Penulis: Reynas Abdila
Editor: Sanusi
Laporan Wartawan Tribunnews.com, Reynas Abdila
TRIBUNNEWS.COM, JAKARTA - Nilai tukar rupiah terhadap dolar AS ditutup melemah 17 poin atau 0,10 persen menjadi Rp 15.800 per dolar AS di pasar spot Senin (25/3/2024).
Pagi tadi nilai tukar rupiah di pasar spot dibuka melemah di level Rp 15.786 per dolar Amerika Serikat (AS).
Mata uang garuda terkoreksi tipis 0,02 persen dibanding penutupan Jumat (22/3/2024) di Rp 15.783 per dolar AS.

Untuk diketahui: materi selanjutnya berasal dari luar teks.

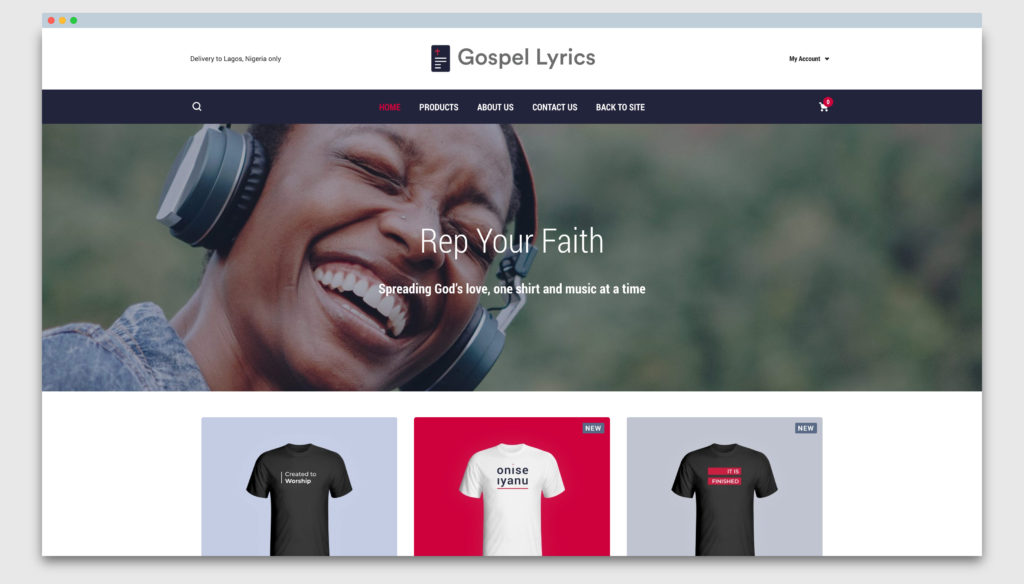1024x584 pixels.
Task: Click the yellow window minimize dot
Action: [63, 20]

Baca juga: IHSG dan Rupiah Kompak Lesu di Awal Sesi Perdagangan
Direktur PT Laba Forexindo Berjangka Ibrahim Assuaibi mengungkapkan pelemahan rupiah pada penutupan hari ini dipengaruhi sentimen The Fed yang mempertahankan suku bunga semalam antara 5,25 persen-5,5 persen dan terjebak dalam proyeksi tiga kali pemotongan pada akhir tahun.

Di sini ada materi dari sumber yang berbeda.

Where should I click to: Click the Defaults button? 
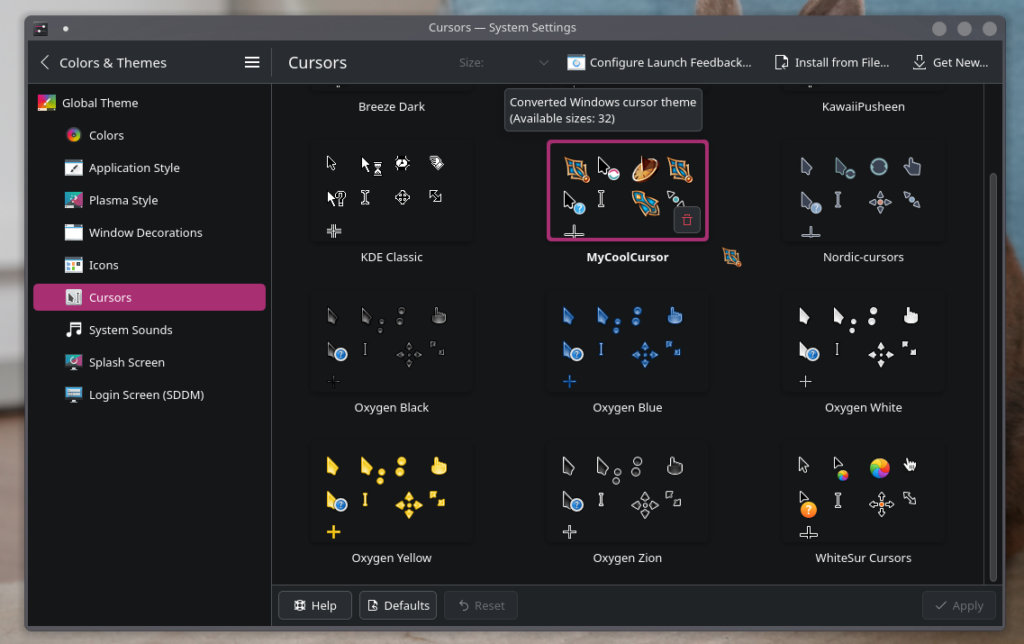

Namun pihaknya juga mengatakan pihaknya tidak akan melakukan pemotongan sampai mereka yakin bahwa inflasi akan menurun secara berkelanjutan menuju target 2 persen.
“Sekitar 84 basis poin pemotongan diperkirakan terjadi pada tahun ini jauh lebih rendah dibandingkan sekitar 160 basis poin pada awal tahun ini namun lebih tinggi dari awal minggu ini seiring dengan semakin menguatnya pertaruhan penurunan suku bunga,” ucap Ibrahim.
Sedangkan sentimen internal dipengaruhi oleh pasar yang terus mengamati Surplus Neraca Dagang Indonesia yang terus menunjukkan tren penurunan beberapa waktu terakhir ini perlu mendapatkan perhatian serius dari pemerintah.
Bahkan, jika produk-produk impor yang tak terdaftar yang masuk ke Indonesia lebih banyak ketimbang yang terdaftar.
Sedangkan, produk-produk yang masuk ke Indonesia dari luar negeri bisa saja adalah produk ilegal berupa tekstil dan sebagainya yang sebenarnya banyak sekali masuk ke Indonesia.
Baca juga: Nilai Tukar Rupiah Kembali Berakhir di Zona Merah ke Level Rp 15.481 per Dolar AS
“Pola yang seharusnya terjadi adalah jika nilai ekspor positif, maka nilai impornya juga akan positif. Sementara yang terjadi saat ini adalah kebalikannya, di mana nilai ekspor minus 9,4 persen, namun nilai importasinya malah meningkat,” tukasnyaz
Bahkan, yang menariknya lagi adalah ketika impor meningkat tajam hingga 15,8 persen dan nilai ekspor turun, artinya banyak barang-barang konsumsi atau produk-produk dari luar negeri yang masuk ke dalam negeri.
Ibrahim dalam catatannya memandang hal ini pada akhirnya akan menggerus cadangan devisa nasional.
Walaupun pemerintah senang karena Neraca Dagang Indonesia masih surplus, tapi tren ekspor masih melemah dalam satu tahun terakhir.
“Ini yang tidak baik dan merupakan ancaman dari situasi global yang terus memanas sampai saat ini belum ada kejelasan,” pungkasnya.